YOUR GOAL
Copy out every line of the items below word for word.

— START RECORDS FOR THIS EXERCISE —

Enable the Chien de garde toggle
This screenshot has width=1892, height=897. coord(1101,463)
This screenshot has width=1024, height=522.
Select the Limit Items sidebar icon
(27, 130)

— END RECORDS FOR THIS EXERCISE —

COMPLETE ANSWER
Enable the Chien de garde toggle
This screenshot has width=1892, height=897. coord(1101,463)
This screenshot has width=1024, height=522.
Select the Limit Items sidebar icon
(27, 130)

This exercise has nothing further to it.